**What to do:** Return the records verbatim, from the line with "Click the Ahrefs DR donut icon under 91" to the line with "pos(180,58)", both ends included. Leave the pictures out of the output.

**Dataset entries:**
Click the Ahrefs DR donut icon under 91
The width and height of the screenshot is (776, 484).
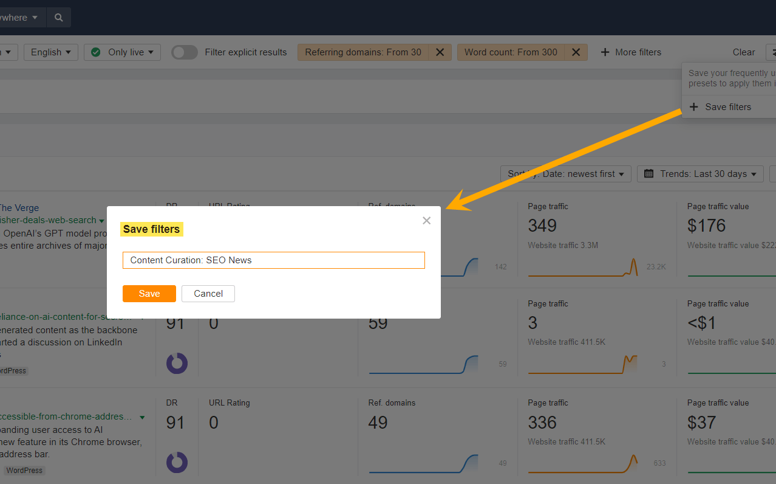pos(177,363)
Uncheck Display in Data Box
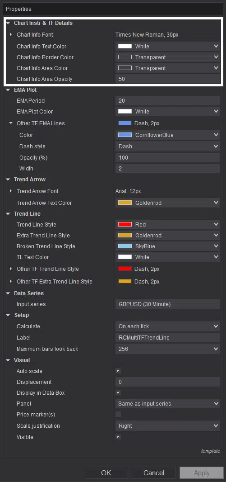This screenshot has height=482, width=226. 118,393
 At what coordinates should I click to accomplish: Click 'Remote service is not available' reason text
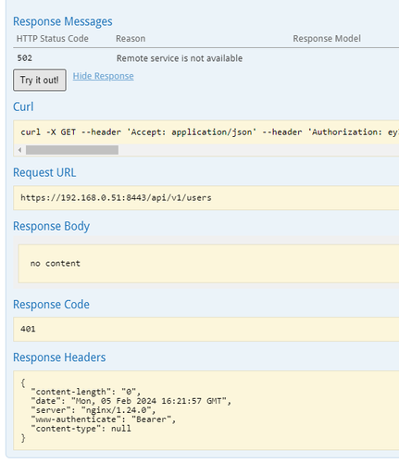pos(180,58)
--
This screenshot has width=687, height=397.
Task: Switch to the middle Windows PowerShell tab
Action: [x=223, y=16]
==
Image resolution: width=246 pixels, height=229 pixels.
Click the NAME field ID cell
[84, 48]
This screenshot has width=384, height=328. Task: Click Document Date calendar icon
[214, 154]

**Correct response:**
Click the Ahrefs DR donut icon under 91
The width and height of the screenshot is (776, 484).
pos(177,363)
Uncheck Display in Data Box
This screenshot has height=482, width=226. 118,393
 At what coordinates should I click to accomplish: Click 'Remote service is not available' reason text
pos(180,58)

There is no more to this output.